### [Problem details]
Reproduce each of the following rows verbatim, changing nothing.
-- START --
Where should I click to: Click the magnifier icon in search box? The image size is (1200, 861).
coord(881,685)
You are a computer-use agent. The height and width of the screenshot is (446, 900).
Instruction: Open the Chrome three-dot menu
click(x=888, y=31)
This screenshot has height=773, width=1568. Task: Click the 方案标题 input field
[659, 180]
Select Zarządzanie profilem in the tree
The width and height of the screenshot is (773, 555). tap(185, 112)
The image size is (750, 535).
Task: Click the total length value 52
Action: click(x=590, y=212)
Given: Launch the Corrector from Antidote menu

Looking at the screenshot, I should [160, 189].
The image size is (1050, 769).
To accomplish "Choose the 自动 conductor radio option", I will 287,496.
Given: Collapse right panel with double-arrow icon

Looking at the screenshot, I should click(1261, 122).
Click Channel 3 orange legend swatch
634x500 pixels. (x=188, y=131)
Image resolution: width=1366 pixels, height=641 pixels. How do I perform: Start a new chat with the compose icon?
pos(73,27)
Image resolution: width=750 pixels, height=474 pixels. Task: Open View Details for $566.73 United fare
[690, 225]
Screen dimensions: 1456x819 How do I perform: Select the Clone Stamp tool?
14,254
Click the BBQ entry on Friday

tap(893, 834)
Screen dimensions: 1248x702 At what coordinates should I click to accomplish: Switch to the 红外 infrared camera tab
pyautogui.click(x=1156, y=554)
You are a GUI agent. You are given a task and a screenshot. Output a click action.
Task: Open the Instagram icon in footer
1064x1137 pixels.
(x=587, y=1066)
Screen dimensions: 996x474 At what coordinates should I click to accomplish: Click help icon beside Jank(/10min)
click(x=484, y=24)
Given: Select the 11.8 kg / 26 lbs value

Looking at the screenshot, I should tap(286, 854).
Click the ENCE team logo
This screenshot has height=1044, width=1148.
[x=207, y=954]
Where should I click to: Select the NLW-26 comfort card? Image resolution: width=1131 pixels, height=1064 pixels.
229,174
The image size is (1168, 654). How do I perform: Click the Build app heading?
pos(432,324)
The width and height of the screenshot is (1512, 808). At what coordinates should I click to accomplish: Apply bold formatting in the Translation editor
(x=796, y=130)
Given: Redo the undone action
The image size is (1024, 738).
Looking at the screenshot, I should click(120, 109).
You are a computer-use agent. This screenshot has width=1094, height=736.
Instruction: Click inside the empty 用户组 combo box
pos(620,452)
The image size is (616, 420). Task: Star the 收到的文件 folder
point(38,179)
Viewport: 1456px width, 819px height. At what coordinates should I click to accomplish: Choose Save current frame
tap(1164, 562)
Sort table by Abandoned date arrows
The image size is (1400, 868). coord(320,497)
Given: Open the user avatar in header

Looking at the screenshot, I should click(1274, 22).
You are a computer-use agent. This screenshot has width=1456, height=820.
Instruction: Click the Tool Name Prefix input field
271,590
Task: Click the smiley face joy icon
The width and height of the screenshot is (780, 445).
-- END --
### [Response]
Where should I click to: Click the magnifier icon in search box? The image size is (1200, 861).
coord(881,685)
You are a computer-use agent. The height and width of the screenshot is (446, 900).
Instruction: Open the Chrome three-dot menu
click(x=888, y=31)
This screenshot has height=773, width=1568. Task: Click the 方案标题 input field
[659, 180]
Select Zarządzanie profilem in the tree
The width and height of the screenshot is (773, 555). tap(185, 112)
The image size is (750, 535).
Task: Click the total length value 52
Action: click(x=590, y=212)
Given: Launch the Corrector from Antidote menu

Looking at the screenshot, I should [160, 189].
The image size is (1050, 769).
To accomplish "Choose the 自动 conductor radio option", I will 287,496.
Given: Collapse right panel with double-arrow icon

Looking at the screenshot, I should click(1261, 122).
Click Channel 3 orange legend swatch
634x500 pixels. (x=188, y=131)
Image resolution: width=1366 pixels, height=641 pixels. How do I perform: Start a new chat with the compose icon?
pos(73,27)
Image resolution: width=750 pixels, height=474 pixels. Task: Open View Details for $566.73 United fare
[690, 225]
Screen dimensions: 1456x819 How do I perform: Select the Clone Stamp tool?
14,254
Click the BBQ entry on Friday

tap(893, 834)
Screen dimensions: 1248x702 At what coordinates should I click to accomplish: Switch to the 红外 infrared camera tab
pyautogui.click(x=1156, y=554)
You are a GUI agent. You are given a task and a screenshot. Output a click action.
Task: Open the Instagram icon in footer
1064x1137 pixels.
(x=587, y=1066)
Screen dimensions: 996x474 At what coordinates should I click to accomplish: Click help icon beside Jank(/10min)
click(x=484, y=24)
Given: Select the 11.8 kg / 26 lbs value

Looking at the screenshot, I should tap(286, 854).
Click the ENCE team logo
This screenshot has height=1044, width=1148.
[x=207, y=954]
Where should I click to: Select the NLW-26 comfort card? Image resolution: width=1131 pixels, height=1064 pixels.
229,174
The image size is (1168, 654). How do I perform: Click the Build app heading?
pos(432,324)
The width and height of the screenshot is (1512, 808). At what coordinates should I click to accomplish: Apply bold formatting in the Translation editor
(x=796, y=130)
Given: Redo the undone action
The image size is (1024, 738).
Looking at the screenshot, I should click(120, 109).
You are a computer-use agent. This screenshot has width=1094, height=736.
Instruction: Click inside the empty 用户组 combo box
pos(620,452)
The image size is (616, 420). Task: Star the 收到的文件 folder
point(38,179)
Viewport: 1456px width, 819px height. At what coordinates should I click to accomplish: Choose Save current frame
tap(1164, 562)
Sort table by Abandoned date arrows
The image size is (1400, 868). coord(320,497)
Given: Open the user avatar in header

Looking at the screenshot, I should click(1274, 22).
You are a computer-use agent. This screenshot has width=1456, height=820.
Instruction: Click the Tool Name Prefix input field
271,590
Task: Click the smiley face joy icon
The width and height of the screenshot is (780, 445).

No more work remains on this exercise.